Strategically, it’s possible that Bloomberg will bare his teeth again Wednesday night. In recent days he and his team have tried to position the former mayor as the last moderate standing by attacking Sanders directly. Kevin Sheekey, Bloomberg’s campaign manager, tweeted Tuesday morning that “the opposition research on @BernieSanders could fill @realDonaldTrump’s empty Foxconn facility in Wisconsin. It is very damaging, perhaps even disqualifying.”

Even if Bloomberg doesn’t repeat such attacks on stage, he instinctively tends toward sarcasm. In 2001, Green cited a line from page 232 of Bloomberg’s book, Bloomberg by Bloomberg, before stopping to consider the title. “And they call me arrogant!” Green said, laughing at his own joke.

“I don't remember what's on page 220,” Bloomberg replied. “It's not the sort of thing that I spend time ­—"

Green interrupted with a correction. “232,” he repeated.

“Or 232,” Bloomberg scoffed. Then he grinned. “I'm also pleased that you're able to describe yourself,” he said. “I think a lot of people would agree with your characterization of yourself.”

Mostly he acts like he’s above it all

Criticized repeatedly by Ferrer in 2005 — over his ties to the GOP, his huge campaign spending and his upscale priorities — Bloomberg was “often matter-of-fact and at times declined to engage,” sticking “close to a nearly clinical recitation of his record and plans for the future,” the New York Times reported.

In fact, Bloomberg rarely even looked at his opponent and referred to him by name just once. The closest he came to an attack was when he called the former borough president a “complainer.”

New York City Mayor Michael Bloomberg, left, shakes hands with his Democratic challenger Fernando Ferrer prior to their first televised debate at WABC-TV studios in Manhattan  Sunday, Oct. 30, 2005 in New York. (Bryan Smith/AP)
New York City Mayor Michael Bloomberg, left, shakes hands with his Democratic challenger Fernando Ferrer prior to their first televised debate at WABC-TV studios in Manhattan Sunday, Oct. 30, 2005 in New York. (Bryan Smith/AP)

That might be the tightrope Bloomberg chooses to walk Wednesday night in Nevada: brushing off any barbs as petty, intraparty squabbling, pivoting to the larger task at hand (i.e., the need to defeat Trump), while trying to make himself seem bigger in the process.

In 2005, when a moderator asked about a negative comic created by Ferrer’s camp, Bloomberg shot back: “I don’t know that comic books are very important in this election. We should be talking about real issues.”

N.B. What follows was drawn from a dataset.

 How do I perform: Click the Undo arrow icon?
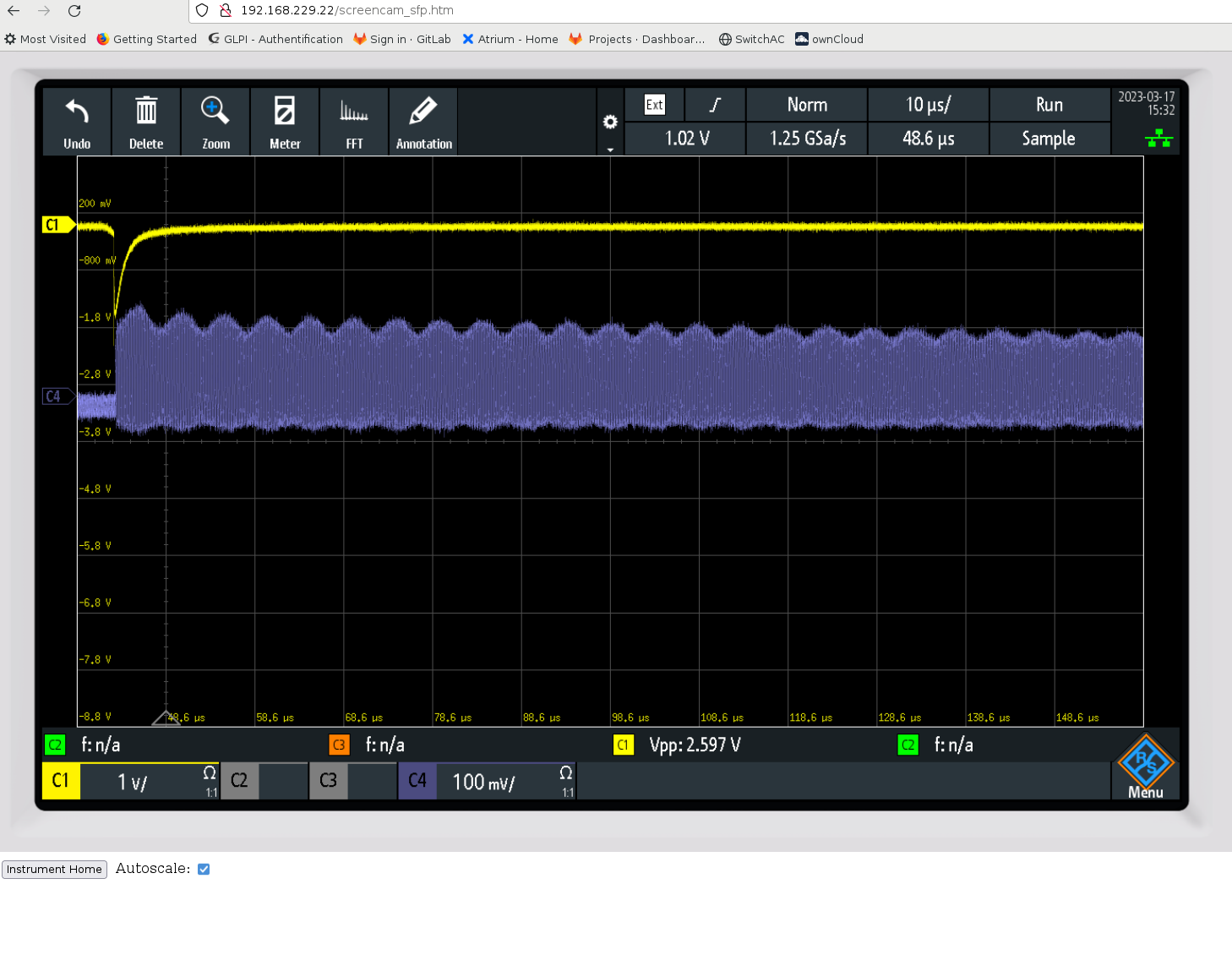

Expect more of the same Wednesday. The truth is, Bloomberg would “rather be doing other things,” as his media strategist, Howard Wolfson, explained in 2009. “But he understands we’re going to have these debates.”

Or as Bloomberg himself put it last year: “I don’t think the debates really matter that much. It’s good entertainment.”

It remains to be seen whether Bloomberg is right about that. To be sure, the sooner the show is over, the sooner he can return to spending hundreds of millions of dollars to control which version of himself voters see on their screens. But no amount of money will be able to erase a debate debut that falls short of that glossy image.